Reading text

++++++

How about those Lancers bottles....opaque clay...perfect for candles!
@old timer...why else indeed would anyone drink it or Mateus?
Both wines were invented near the end of WWll expressly for the American market.

In the context of being a wine snob (an avocation I aspire too, but will never achieve), I bought 2 bottles of a Lalande de Pomerol for $14. For both.
The shop owner was clumsily trying to explain its merits. His lack of knowledge around French wine surprised me. As he was finally packing up the bottles, he actually said... "The French consider this wine just "slurps"...they would never drink it. But Americans will."
Now that may in fact be right, but would you really say that to a customer?

For the record, my French friend who was visiting, and who is a non-snobby, true connoisseur, pronounced it "very nice...a good everyday wine that I would buy myself."
And he is never "just being polite" when voicing his opinion on wine.

Devin W 3:01 PM  

What on EARTH are GLAD RAGS?? You're killin me here!

Burma Shave 10:11 AM  

RELIVE AMPED IRES

EMIL SNEERS at the VOW – a MORAL MISSTEP with a dame –
it’s INUSE ASOF now, until his EXCHANGES her name.

--- MAJ. ARNE ARNOLD, AWOL

spacecraft 11:05 AM  

I know why 43-across seemed such a gimme for so many:

"I'd change her sad rags into GLADRAGS if I could;
"My folks won't let me 'cause they say that she's no good:
"She's a Rag Doll, just a Rag Doll..." etc.

And how amusing that OFL mentions LEVAR Burton being in "Looking for Mr. Goodbar," as if casting about for some way to lift him out of obscurity?? Has the man never seen Star Trek (the Next Generation)?

Mr. McLain appears to have obtained a solid TOEHOLD on a new career. Despite a plethora of threes, he has kept his grid relatively clean, while fashioning a good, not-gettable-for-a-while theme. I'm not familiar with the term DARKARTS per se, but apparently it's a Harry Potter thing--something I have tried but failed to get deeply into. Once the aha! occurs, as OFL said, it goes from whatever-else to easy peasy. No DOD; can't think of a good ROSE offhand, but a birdie on the first hole. That's how you want to start your round.

rondo 12:49 PM  

My solve went very much like OFL’s except my MISSTEP was kORAn instead of TORAH for a short time. So a coupla inky BLEMISHES.

I drove across Montana a couple years ago and it seemed more than SEMIARID. If you get the chance, SPEND some time at Ingomar, MT, just off of US 12. Not much there but you will remember it. Have a beer at the Jersey Lilly for sure and stay in the bunkhouse if you dare. No running water – see SEMIARID comment above.

Just for fun I’ll EXCHANGE the wine for Ms. ROSE McGowan from the series “Charmed”, where I believe they practiced DARKARTS, and where she was the 2006 winner of the “Family Television Awards” category of “Favorite Sister” and also the prestigious “Blender” award in the category of “Sexiest Women Of TV And Film”. Yeah baby. Also the 2009 “Fright Meter Award” for “Best Supporting Actress” for her MOVIEROLE in “Grindhouse”. She also dated Marilyn Manson. So pretty much a household name.
OK, I had to google that stuff, I promise never again.

Not a bad puz which moved ALONG quickly.

++++++

Data provided
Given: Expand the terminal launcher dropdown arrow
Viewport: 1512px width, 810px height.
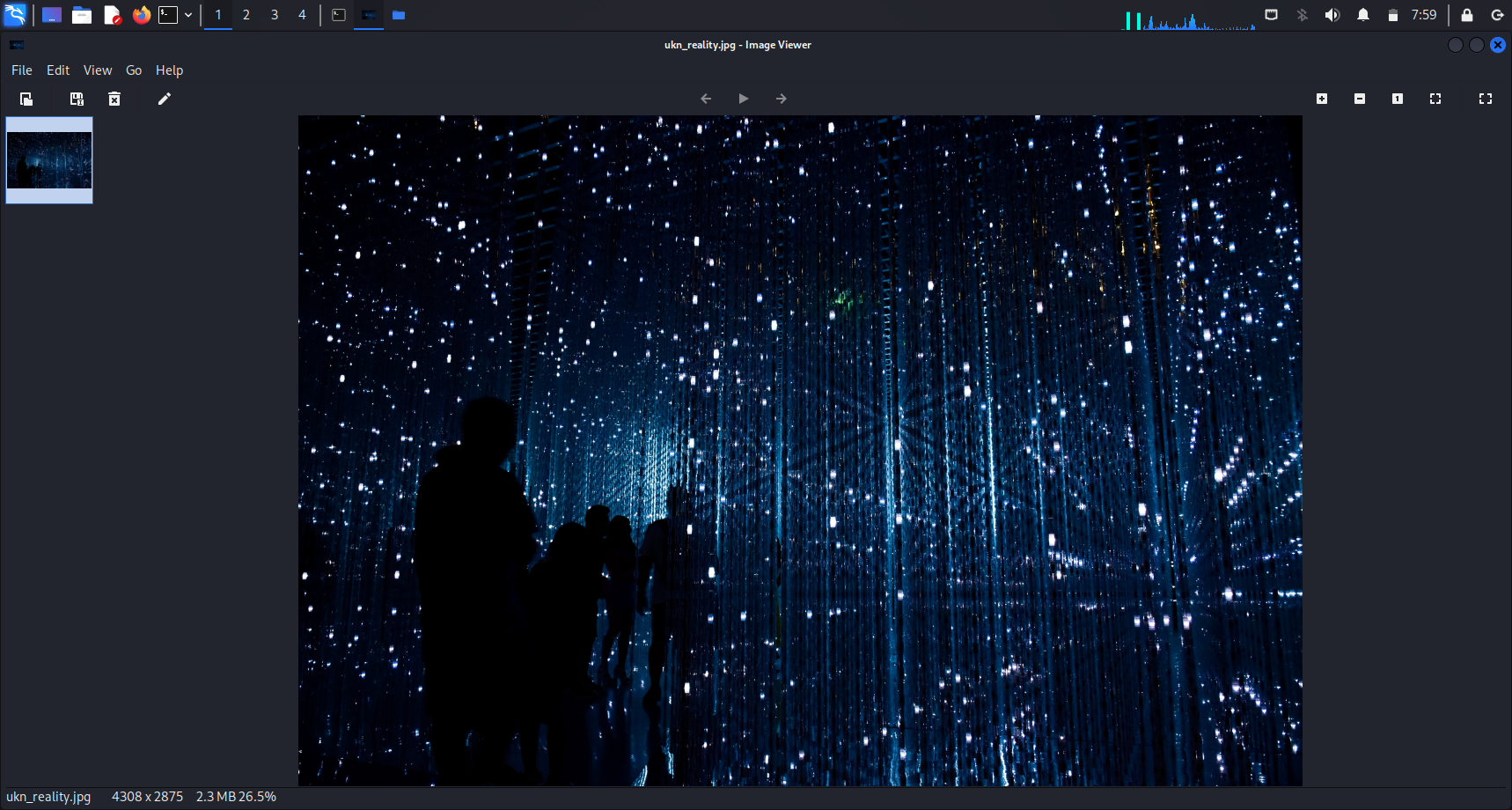Looking at the screenshot, I should coord(188,15).
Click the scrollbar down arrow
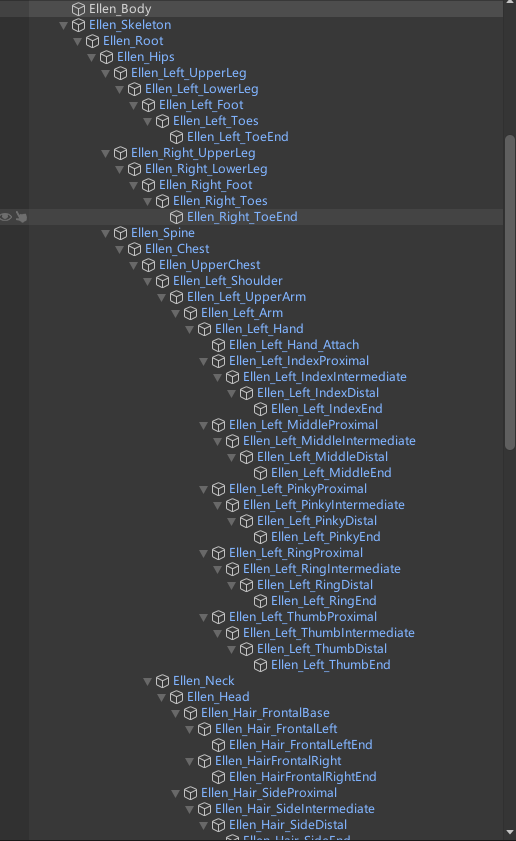This screenshot has height=841, width=516. 510,833
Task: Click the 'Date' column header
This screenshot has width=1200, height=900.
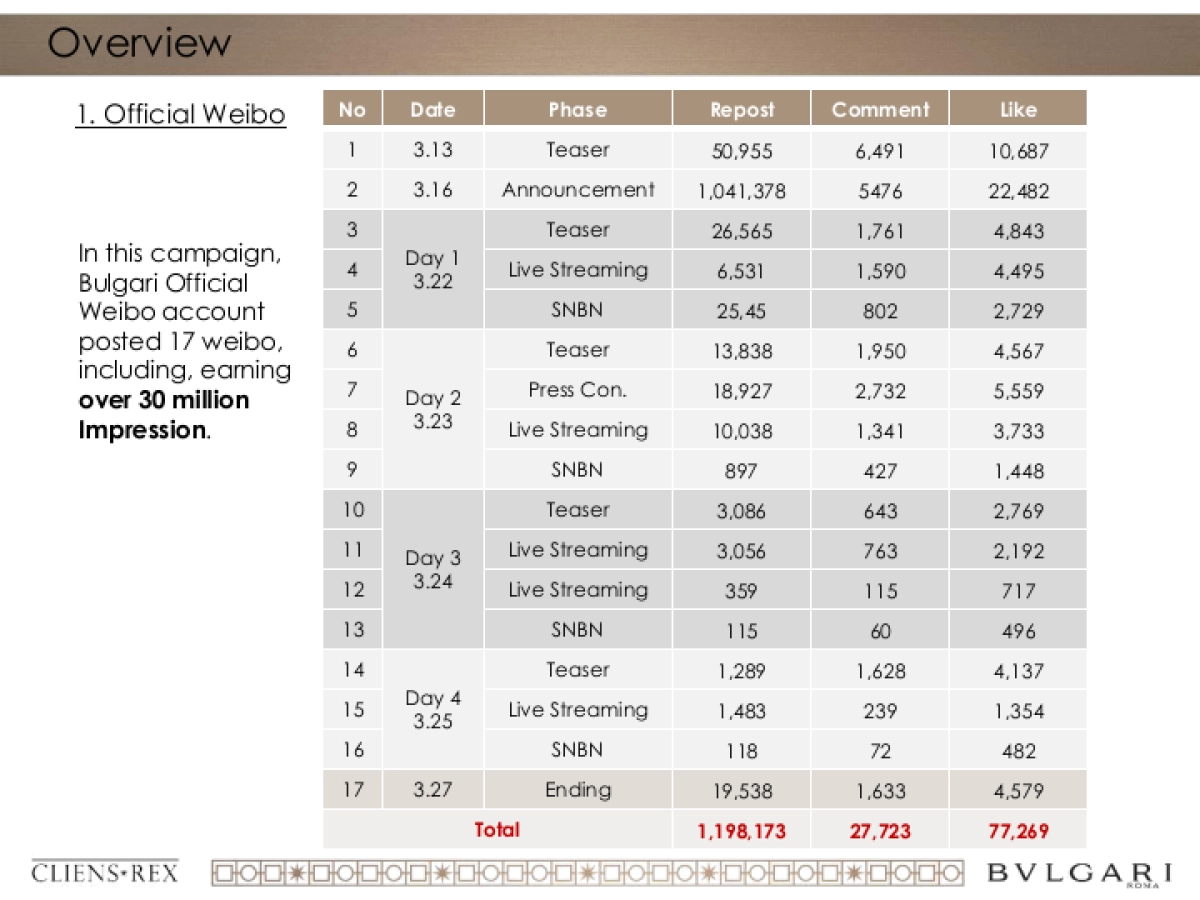Action: point(433,109)
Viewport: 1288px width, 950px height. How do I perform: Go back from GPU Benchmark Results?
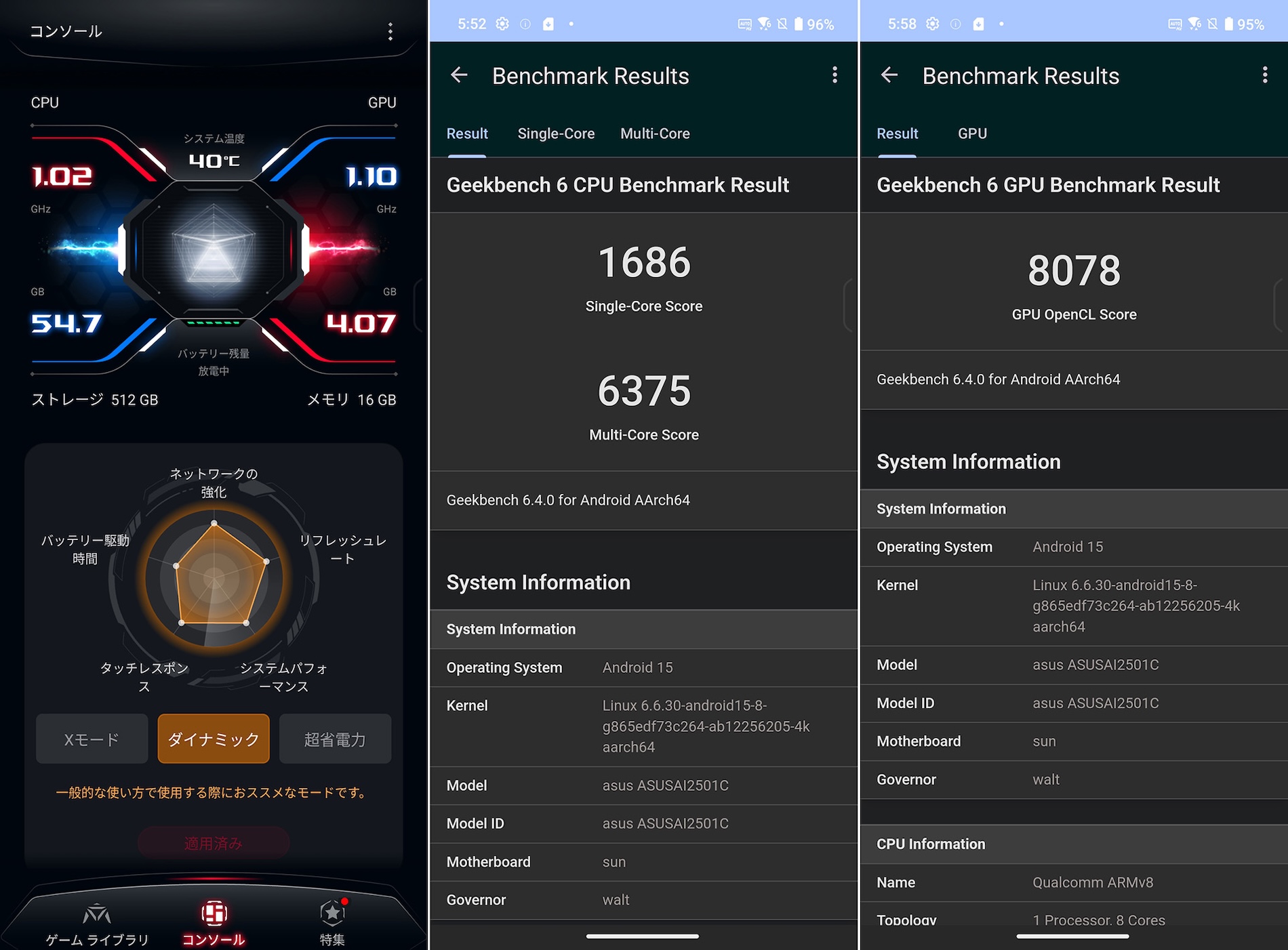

++++++

Prompt A
According to the crossword comments, how much did the two bottles of Lalande de Pomerol cost?
Prompt B
For each statement, say whether it agrees with the crossword comments, and quote the deciding words: (i) The visiting French friend called the wine a good everyday wine he would buy himself. (ii) The commenter spacecraft is familiar with the term DARKARTS. (iii) The bunkhouse at Ingomar has running water.
Prompt C
Extract the stretch of the crossword comments from "Both wines were" through "for $14. For both.".

Exercise solution A
$14 for both bottles.

Exercise solution B
(i) Yes: "a good everyday wine that I would buy myself."
(ii) No: "I'm not familiar with the term DARKARTS per se"
(iii) No: "No running water"

Exercise solution C
Both wines were invented near the end of WWll expressly for the American market.

In the context of being a wine snob (an avocation I aspire too, but will never achieve), I bought 2 bottles of a Lalande de Pomerol for $14. For both.